> [TASK GOAL]:
With the string "caption" as the filter, copy each matching line from the records.

(Stored data entries)
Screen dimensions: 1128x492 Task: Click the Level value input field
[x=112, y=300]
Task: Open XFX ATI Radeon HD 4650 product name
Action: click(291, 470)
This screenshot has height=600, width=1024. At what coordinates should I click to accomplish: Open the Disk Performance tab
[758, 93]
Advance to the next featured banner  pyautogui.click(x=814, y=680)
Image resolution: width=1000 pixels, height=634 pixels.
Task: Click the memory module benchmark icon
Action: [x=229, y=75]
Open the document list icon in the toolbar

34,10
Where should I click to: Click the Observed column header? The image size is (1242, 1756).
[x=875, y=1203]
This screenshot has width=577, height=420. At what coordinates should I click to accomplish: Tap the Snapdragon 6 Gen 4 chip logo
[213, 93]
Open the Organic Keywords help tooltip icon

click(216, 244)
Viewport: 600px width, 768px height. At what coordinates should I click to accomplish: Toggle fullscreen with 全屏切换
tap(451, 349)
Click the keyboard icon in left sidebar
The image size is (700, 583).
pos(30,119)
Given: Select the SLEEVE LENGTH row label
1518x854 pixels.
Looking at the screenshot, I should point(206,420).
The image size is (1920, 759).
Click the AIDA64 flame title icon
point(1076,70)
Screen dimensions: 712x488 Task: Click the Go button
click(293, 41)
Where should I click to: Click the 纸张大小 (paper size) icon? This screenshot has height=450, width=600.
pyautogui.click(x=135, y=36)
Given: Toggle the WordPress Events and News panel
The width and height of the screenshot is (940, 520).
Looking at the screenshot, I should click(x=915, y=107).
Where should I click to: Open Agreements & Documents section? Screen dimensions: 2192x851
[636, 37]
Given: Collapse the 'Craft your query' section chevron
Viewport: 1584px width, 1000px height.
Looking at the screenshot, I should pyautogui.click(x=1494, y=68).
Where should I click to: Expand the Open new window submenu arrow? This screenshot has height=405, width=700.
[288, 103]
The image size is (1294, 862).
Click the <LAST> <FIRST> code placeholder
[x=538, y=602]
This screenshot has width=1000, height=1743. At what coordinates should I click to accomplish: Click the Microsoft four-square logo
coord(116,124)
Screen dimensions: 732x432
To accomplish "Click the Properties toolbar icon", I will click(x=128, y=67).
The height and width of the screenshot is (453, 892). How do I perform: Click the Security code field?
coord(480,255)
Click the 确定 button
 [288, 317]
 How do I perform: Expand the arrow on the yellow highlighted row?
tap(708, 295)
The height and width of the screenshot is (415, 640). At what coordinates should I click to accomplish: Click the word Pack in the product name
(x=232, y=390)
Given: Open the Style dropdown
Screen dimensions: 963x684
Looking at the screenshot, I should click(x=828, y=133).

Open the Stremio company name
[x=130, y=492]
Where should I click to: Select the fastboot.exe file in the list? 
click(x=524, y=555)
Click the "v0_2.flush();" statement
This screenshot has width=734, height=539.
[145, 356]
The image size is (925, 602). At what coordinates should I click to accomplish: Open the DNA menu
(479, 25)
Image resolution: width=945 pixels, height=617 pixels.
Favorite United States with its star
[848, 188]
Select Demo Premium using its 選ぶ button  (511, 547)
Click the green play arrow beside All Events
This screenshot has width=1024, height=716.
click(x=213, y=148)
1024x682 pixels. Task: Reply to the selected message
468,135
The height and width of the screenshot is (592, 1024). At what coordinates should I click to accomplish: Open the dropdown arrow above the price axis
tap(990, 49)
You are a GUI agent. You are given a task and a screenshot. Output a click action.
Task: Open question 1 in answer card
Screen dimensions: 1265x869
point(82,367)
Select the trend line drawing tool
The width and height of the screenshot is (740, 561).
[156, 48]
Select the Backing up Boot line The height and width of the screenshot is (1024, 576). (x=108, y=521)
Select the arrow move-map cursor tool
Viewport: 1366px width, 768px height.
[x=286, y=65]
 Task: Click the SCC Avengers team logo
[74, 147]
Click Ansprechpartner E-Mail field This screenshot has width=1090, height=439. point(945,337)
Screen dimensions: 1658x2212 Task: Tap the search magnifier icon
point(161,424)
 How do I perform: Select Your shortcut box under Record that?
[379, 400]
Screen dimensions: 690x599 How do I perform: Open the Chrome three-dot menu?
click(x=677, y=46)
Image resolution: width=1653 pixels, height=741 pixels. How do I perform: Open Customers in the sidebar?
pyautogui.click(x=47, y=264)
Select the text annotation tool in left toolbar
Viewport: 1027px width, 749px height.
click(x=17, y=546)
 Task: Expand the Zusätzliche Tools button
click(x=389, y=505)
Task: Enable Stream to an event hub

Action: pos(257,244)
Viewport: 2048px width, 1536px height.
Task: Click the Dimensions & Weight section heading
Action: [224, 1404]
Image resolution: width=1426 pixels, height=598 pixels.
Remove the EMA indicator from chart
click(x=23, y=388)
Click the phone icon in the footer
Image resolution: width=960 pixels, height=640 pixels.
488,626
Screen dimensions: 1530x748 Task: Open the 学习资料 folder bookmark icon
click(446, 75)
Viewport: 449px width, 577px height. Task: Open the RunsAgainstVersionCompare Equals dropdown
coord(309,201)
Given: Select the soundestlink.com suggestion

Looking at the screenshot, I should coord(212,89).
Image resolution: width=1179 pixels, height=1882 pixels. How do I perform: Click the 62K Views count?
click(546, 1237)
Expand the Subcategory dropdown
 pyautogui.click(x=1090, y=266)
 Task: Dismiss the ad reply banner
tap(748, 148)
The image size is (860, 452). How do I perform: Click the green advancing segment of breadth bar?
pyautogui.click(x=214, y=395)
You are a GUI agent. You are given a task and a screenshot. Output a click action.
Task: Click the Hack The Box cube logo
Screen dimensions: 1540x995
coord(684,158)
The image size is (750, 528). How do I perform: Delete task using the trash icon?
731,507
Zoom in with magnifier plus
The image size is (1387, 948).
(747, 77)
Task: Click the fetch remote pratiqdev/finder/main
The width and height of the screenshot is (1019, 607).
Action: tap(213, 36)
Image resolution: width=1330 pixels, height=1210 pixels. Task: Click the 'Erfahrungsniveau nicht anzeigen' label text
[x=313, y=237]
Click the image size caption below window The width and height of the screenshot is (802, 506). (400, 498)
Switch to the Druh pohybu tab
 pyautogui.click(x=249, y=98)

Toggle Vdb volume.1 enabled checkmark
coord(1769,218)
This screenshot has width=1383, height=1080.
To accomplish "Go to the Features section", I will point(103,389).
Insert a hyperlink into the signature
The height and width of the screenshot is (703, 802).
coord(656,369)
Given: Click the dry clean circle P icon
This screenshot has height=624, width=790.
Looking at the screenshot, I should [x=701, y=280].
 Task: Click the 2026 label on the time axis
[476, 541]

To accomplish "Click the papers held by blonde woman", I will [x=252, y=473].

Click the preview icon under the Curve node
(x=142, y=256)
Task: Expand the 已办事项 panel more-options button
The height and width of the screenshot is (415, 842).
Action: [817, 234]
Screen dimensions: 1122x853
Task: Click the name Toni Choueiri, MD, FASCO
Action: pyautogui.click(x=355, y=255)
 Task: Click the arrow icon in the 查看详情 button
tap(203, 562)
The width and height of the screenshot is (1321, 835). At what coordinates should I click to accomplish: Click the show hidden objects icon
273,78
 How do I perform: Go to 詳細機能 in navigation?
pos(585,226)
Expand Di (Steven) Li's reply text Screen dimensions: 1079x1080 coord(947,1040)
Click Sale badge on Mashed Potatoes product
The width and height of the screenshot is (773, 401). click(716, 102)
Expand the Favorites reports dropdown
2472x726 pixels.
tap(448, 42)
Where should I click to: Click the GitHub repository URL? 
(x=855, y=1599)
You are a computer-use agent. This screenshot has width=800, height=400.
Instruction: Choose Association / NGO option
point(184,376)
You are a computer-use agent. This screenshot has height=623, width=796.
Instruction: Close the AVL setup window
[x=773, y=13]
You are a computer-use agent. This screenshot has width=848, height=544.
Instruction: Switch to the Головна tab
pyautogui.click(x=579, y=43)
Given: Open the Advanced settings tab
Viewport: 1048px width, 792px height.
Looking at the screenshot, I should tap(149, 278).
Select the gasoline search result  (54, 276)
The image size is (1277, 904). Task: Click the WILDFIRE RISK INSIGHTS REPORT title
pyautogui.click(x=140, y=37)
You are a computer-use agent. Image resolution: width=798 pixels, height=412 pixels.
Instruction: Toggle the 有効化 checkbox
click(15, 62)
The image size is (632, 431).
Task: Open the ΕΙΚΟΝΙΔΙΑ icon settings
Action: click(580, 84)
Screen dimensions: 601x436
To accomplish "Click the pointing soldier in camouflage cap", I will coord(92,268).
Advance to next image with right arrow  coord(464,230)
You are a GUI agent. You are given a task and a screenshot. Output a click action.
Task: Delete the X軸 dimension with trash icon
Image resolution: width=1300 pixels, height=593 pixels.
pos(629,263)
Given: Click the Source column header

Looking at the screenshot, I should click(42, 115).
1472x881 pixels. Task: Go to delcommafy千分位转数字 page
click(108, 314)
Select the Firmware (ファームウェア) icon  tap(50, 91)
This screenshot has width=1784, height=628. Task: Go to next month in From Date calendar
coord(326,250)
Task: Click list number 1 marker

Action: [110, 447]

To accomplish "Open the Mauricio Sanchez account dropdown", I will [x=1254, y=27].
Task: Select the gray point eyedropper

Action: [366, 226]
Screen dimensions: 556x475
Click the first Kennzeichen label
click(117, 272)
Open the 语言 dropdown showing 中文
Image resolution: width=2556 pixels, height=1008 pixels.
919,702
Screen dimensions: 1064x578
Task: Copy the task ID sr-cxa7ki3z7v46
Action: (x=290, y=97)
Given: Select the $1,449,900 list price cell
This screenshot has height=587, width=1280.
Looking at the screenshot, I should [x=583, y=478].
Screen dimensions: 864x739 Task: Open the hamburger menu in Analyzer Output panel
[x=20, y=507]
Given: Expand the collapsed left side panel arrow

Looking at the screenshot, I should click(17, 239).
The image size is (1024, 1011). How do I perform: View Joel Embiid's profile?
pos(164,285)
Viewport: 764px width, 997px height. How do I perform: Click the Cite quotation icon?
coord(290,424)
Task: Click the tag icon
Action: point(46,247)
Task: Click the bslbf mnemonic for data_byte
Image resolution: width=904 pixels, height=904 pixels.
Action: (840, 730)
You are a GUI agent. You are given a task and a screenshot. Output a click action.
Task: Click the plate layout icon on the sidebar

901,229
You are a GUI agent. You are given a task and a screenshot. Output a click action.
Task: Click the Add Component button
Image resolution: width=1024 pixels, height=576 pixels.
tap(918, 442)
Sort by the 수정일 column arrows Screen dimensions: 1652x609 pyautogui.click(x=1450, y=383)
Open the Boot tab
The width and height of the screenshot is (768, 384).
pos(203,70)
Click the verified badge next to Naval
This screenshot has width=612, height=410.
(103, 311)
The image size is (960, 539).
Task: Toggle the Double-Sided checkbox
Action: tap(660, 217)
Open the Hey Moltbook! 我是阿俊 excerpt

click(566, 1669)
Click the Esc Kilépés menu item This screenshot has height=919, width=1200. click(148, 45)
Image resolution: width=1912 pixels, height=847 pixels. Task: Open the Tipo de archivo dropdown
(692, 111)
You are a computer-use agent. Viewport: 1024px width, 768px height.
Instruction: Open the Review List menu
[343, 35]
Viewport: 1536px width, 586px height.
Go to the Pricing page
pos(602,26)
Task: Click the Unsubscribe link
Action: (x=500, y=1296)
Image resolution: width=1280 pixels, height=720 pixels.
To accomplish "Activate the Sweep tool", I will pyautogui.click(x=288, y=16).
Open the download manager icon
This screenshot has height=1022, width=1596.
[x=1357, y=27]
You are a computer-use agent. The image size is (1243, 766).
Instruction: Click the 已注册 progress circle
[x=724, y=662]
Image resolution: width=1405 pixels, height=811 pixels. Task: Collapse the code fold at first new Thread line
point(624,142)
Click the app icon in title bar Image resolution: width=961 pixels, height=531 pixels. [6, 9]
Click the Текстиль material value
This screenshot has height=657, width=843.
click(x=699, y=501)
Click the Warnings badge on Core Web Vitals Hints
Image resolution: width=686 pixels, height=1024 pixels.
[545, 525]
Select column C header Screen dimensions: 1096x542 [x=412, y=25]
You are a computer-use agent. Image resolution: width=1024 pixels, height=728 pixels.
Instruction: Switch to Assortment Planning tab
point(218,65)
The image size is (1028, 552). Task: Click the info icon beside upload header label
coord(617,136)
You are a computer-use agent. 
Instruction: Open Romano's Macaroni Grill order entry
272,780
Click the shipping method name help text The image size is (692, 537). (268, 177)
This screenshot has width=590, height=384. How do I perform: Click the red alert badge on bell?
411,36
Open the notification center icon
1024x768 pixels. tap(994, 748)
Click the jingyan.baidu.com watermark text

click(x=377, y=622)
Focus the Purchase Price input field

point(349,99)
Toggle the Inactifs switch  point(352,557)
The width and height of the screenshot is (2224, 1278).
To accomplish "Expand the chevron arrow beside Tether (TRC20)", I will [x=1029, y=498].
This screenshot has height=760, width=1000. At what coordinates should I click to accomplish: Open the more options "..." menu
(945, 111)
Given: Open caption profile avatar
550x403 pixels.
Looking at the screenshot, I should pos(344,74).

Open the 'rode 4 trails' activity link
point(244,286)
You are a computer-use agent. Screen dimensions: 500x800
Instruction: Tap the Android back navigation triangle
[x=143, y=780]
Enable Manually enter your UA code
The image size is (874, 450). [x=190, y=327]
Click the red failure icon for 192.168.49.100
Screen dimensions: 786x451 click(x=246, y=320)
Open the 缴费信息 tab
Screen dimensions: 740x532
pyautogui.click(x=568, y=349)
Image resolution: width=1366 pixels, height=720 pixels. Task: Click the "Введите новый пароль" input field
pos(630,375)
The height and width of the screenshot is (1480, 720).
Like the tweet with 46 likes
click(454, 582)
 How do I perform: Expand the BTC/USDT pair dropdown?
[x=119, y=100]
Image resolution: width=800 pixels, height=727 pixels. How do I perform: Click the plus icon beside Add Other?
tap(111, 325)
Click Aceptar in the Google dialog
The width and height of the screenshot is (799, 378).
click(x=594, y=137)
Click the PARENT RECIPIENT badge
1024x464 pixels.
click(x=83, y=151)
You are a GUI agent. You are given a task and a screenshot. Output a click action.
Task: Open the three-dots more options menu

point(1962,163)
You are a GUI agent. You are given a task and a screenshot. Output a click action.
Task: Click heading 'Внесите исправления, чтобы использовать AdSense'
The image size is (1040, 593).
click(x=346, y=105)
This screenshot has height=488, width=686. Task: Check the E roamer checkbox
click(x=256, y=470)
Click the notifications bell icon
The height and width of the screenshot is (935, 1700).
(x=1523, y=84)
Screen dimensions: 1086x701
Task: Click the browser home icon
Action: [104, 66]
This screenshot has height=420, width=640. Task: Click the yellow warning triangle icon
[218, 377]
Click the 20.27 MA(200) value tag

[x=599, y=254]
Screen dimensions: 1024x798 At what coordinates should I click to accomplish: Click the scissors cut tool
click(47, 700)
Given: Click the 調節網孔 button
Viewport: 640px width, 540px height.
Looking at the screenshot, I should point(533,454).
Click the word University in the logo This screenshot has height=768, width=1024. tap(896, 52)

> [THE COMPLETED TASK]:
Click the image size caption below window The width and height of the screenshot is (802, 506). (400, 498)
Given: Open caption profile avatar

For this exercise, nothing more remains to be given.